Ляля была в осеннем пальто поверх пушистого лыжного костюма. Остроносые туфли на высоких каблуках рядом с широкими шароварами казались особенно изящными и легкими.
— Я уже вижу! — воскликнул юноша, вглядываясь безбровыми глазами в просветы белостволых березок. — Вон он, увяз в болоте. Эх ты, друг!..
— Не кричи, прошу тебя, Леня. — Девушка обеспокоенно оглянулась вдоль аллеи.
— И гусеницы слетели, и башню, видно, заклинило!
— Это твой?
— Нет, это Федорова… А своего я что-то не вижу…
— Запоминай место.
— Подожди! — Леня непроизвольно вырвал свою руку из Лялиной руки. — Ты видишь? Это же командирская машина!
— Твоего командира?
— Что же это такое? — ничего не слышал Леонид. — До сих пор я думал, что она тогда вырвалась, а, оказывается, она тоже засела!
— Не одна она…
— Что-о? — Леонид метнул свирепый взгляд на девушку. — Да пускай бы все сели, лишь бы она вырвалась!
— Очень хороший был командир?
— Командир как командир, не в том суть… Полковое знамя было на той машине!
— Знамя изготовят, Леня…
— «Изготовят!» Ничего ты не понимаешь в этом. Полк, потерявший знамя, расформировывается! Не существует больше!
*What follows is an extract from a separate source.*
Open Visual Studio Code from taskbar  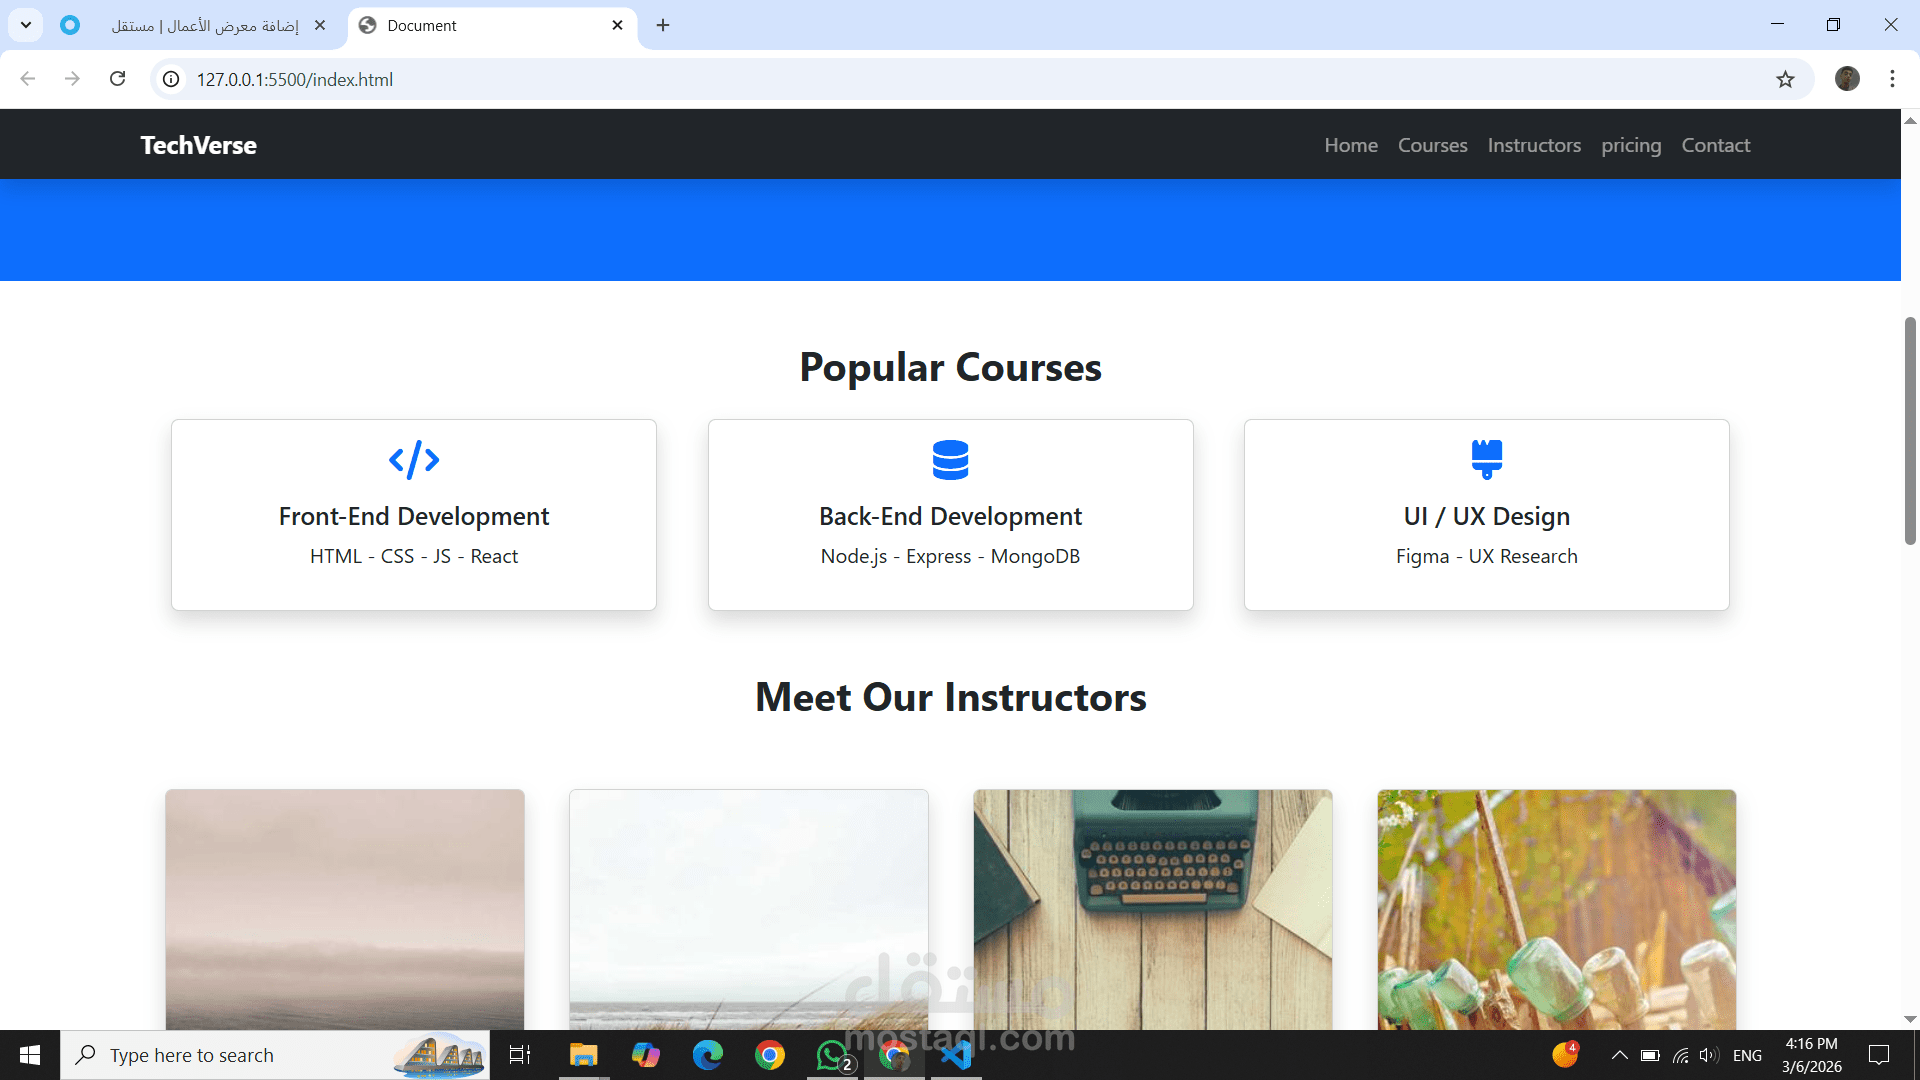click(956, 1055)
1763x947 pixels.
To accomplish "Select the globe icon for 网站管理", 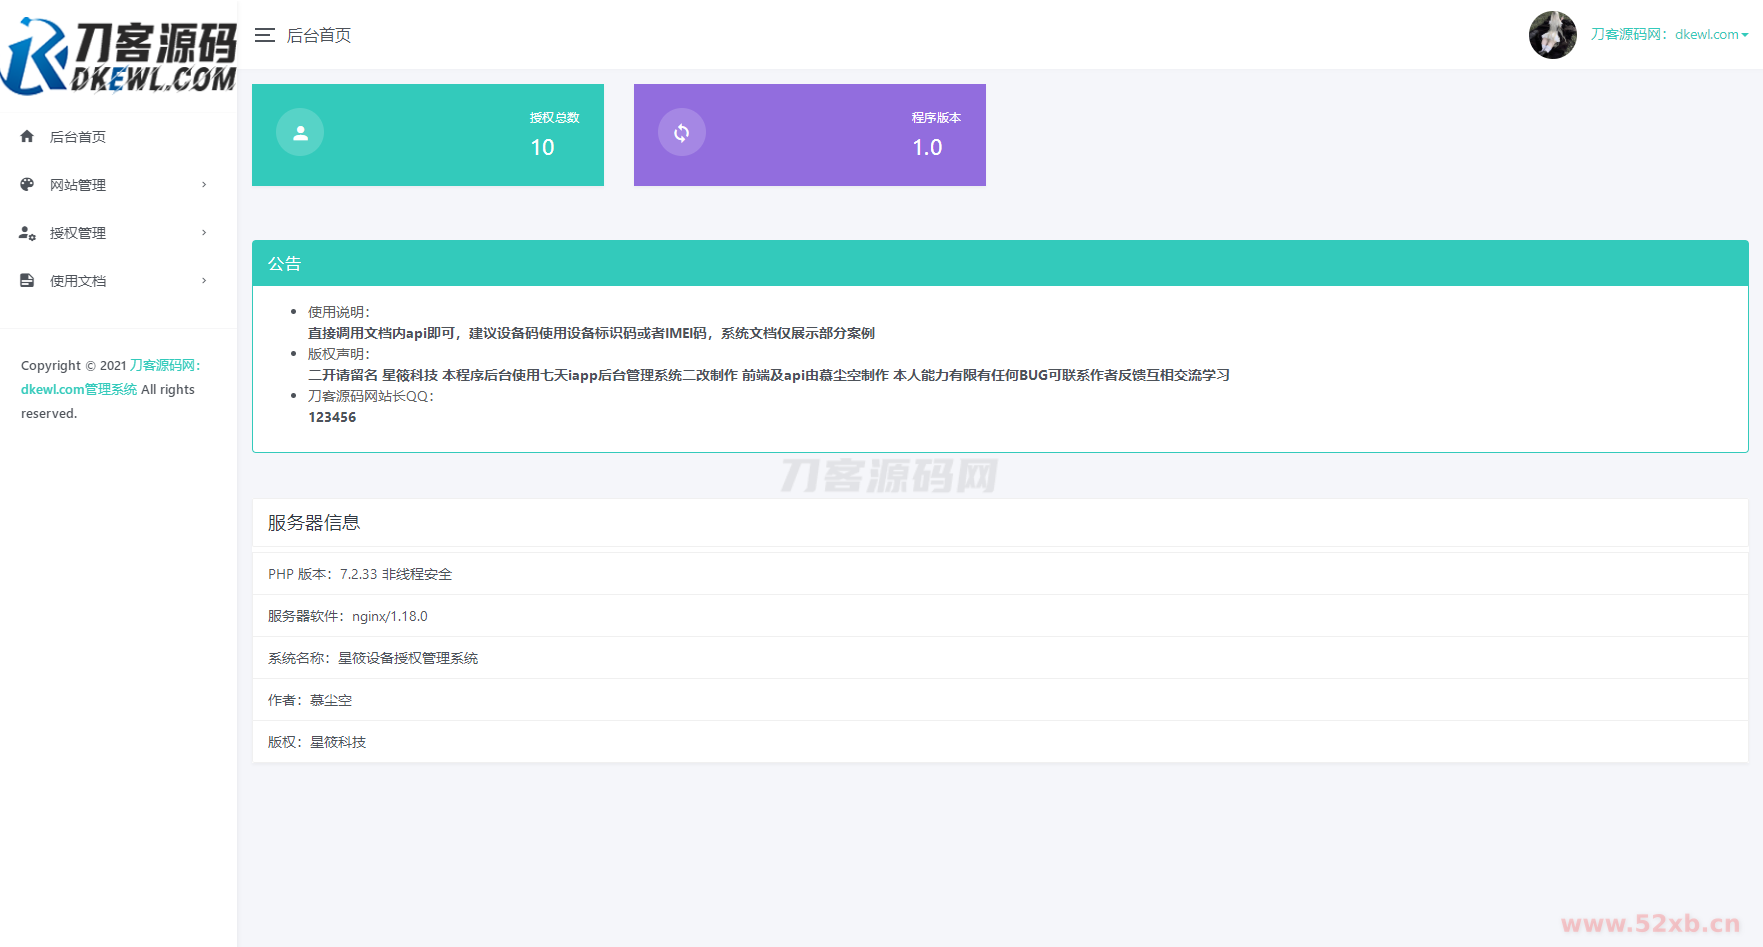I will (26, 184).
— В самом деле? — Ляля стояла, глубоко пораженная. — Я этого не знала. А может, его спасли? Может, они вышли?
Леонид сопел, молча осматривая местность. Пахло набухшей корой, мокрыми листьями.
— И все же, Леня, нам нельзя задерживаться, — спохватилась девушка и, потянув парня за руку, заставила его повернуться на месте. — Нам пора возвращаться… Хорошо запоминай. Ночи теперь такие темные. Да еще в лесу…
— Я в любом лесу как дома, — буркнул Леонид мрачно. — На Енисее вырос… И все-таки когда же она, командирская, засела? Это мне просто непонятно!
Он еще раз оглянулся. Сквозь белую гребенку березняка еще виднелись разбросанные по низине замершие танки.
Леня присел на корточки, разглядывая сквозь деревья почерневшие машины.
— Вон моя! — воскликнул он, увидев свою машину. Голос его дрогнул. — Моя, моя… — Леня уже шептал это тихо, с трудом.
— Леня, смотри, заяц! — дернула Ляля товарища за руку. Заяц сидел перед ними на тропинке, насторожив уши, как свечки. Леня свистнул. Косой удивленно повел головой и будто нехотя поскакал в кусты.